Het kabinet benadrukt de gezamenlijke opgave om de gaswinning uit het Groningenveld
zo snel mogelijk te beperken tot het strikt noodzakelijke en ook zo snel mogelijk
geheel te beëindigen. GTS doet dat vanuit haar verantwoordelijkheid als landelijk
netbeheerder en GasTerra als verkoopkantoor van het Groningengas. GasTerra handelt
binnen de daarvoor gestelde kaders. Die kaders zijn bedoeld om de stikstofcapaciteit
maximaal te benutten om daarmee het winningsvolume te minimaliseren. Bij het vaststellen
van de kaders bestaat geen oogmerk van opbrengstmaximalisatie, niet via de prijs en
niet via het volume van Groningengas.
Voorafgaand aan het lopende gasjaar is de stikstofinzet door GTS geraamd op 92,5%,
dus boven het in de Uitvoeringsregeling Gaswet vastgelegd minimum van 85%. Dit heeft
doorgewerkt in een lager jaarvolume in het winningsbesluit, dat met de graaddagenformule
temperatuurafhankelijk is. Het temperatuurverloop heeft namelijk een groot effect
op de gasvraag en is niet te voorspellen.
Dat de stikstofinzet niet vooraf op 100% is vastgelegd is geen afzwakking van het
hoofddoel (minimalisering gaswinning Groningen), maar een op basis van eerder onderzoek
noodzakelijk geachte marge voor het opvangen van technische storingen en onderhoud,
én ter voorkoming van marktmanipulatie. Bij dit laatste is het van belang dat het
gedrag van GasTerra niet geheel voorspelbaar mag zijn, en daarmee niet vatbaar voor
marktmanipulatie. Hiermee bestaat onvermijdelijk beperkt ruimte voor GasTerra om als
marktpartij te kunnen handelen. Hieronder in de brief licht ik dit nader toe.
Met de lopende verkenning naar een stikstofinzet van 100% wordt op basis van de inzichten
van het lopende gasjaar (waarin de stikstofinzet historisch hoog is) bekeken of deze
marge toch nog kleiner kan of geheel achterwege kan blijven. Dat zal niet zonder consequenties
zijn voor de gasmarkt, maar dat is een stap die ik wil onderzoeken vanwege het breed
onderkende belang om zo snel mogelijk het niveau van 12 miljard Nm3 gaswinning te bereiken.

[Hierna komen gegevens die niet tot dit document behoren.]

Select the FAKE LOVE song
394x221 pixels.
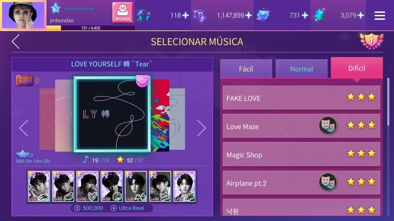tap(301, 98)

Met deze brief zet ik verder uiteen hoe de stikstofinstallaties maximaal worden ingezet
om de gaswinning van het Groningenveld te verlagen, welke rol de stikstofinstallaties
spelen in het Nederlandse gassysteem, en wat de rol van GasTerra daarbij is. Daarmee
ga ik uitgebreid in op de technische werking van de gasmarkt; dit is noodzakelijk
voor een volledig antwoord op de vraag.
Minimalisering gaswinning Groningenveld en de rol van stikstofsturing
Het kabinetsbeleid en de wet- en regelgeving is erop gericht dat niet meer gas wordt
gewonnen uit het Groningenveld dan strikt noodzakelijk is voor de leveringszekerheid
(«nooit meer dan nodig»). Hiervoor is door middel van het winningsbesluit een maximum
productievolume opgelegd aan NAM. Dit volume is afhankelijk van de temperatuur door
middel van de graaddagenformule. Bij het opstellen hiervan is voor het lopende gasjaar
2018/19 uitgegaan van een gebruik van 92,5% van de stikstofcapaciteit, dus al boven
het in de Uitvoeringsregeling Gaswet vastgelegde minimum van 85%.

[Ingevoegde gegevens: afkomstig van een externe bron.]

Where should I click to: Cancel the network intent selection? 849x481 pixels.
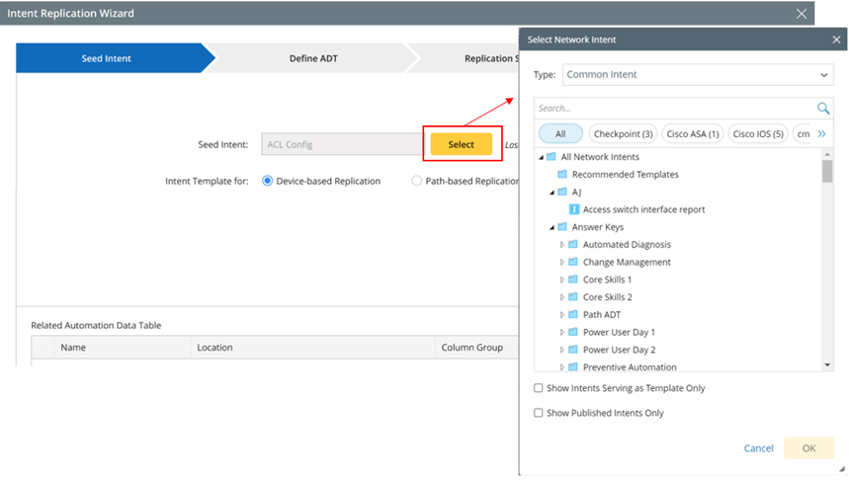click(x=758, y=448)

Deze stikstofinzet in het gasjaar 2018/19 is daarmee hoger dan de conclusies uit een
uitgebreid onderzoek uit 2015 naar de mogelijkheden om de gaswinning in Groningen
te minimaliseren door het gassysteem om te keren. Dit onderzoek is uitgevoerd door
een werkgroep onder leiding van het Ministerie van Economische Zaken met deelname
van ACM, GTS, GasTerra en NAM en tevens gevalideerd door DNV GL. Het rapport is op
18 december 2015 aan uw Kamer gezonden (Kamerstuk 33 529, nr. 212).

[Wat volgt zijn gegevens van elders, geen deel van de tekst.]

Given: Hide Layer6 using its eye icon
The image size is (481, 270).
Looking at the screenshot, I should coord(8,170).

Uit dit onderzoek kwam naar voren dat bij een stikstofinzet van 85% het systeem goed
zou blijven functioneren, dus zonder risico op marktmanipulatie. Een belangrijke reden
om uit te gaan van 85% was dat er voldoende ruimte in het systeem moest blijven om
de gashandel «kwaliteitsloos» te laten functioneren en marktfluctuaties te kunnen
opvangen. Dat betekende ook dat voor marktpartijen als GasTerra ruimte moest zijn
om te kunnen balanceren tussen haar H- en L-gas invoeding zonder daarbij voorspelbaar
te worden, wat manipulatie kan uitlokken. Daarnaast is het technisch noodzakelijk
dat er ruimte is om ongepland onderhoud en verstoringen van de stikstofinstallaties
te kunnen opvangen.
Zoals ik in mijn brief van 17 juni jl. (Kamerstuk 33 529, nr. 660) heb aangegeven, adviseert GTS op basis van de vervroegde evaluatie van het lopende
gasjaar om te verkennen of het stikstofpercentage van 92,5% verder kan worden aangescherpt
naar 100%. Op basis daarvan heb ik de volgende stap gezet, namelijk de verkenning
van deze maatregel voor het komende gasjaar. Hiervoor is GTS inmiddels een marktconsultatie
gestart en heb ik de ACM gevraagd mij te adviseren over de effecten van een hogere
stikstofinzet op de Nederlandse gasmarkt.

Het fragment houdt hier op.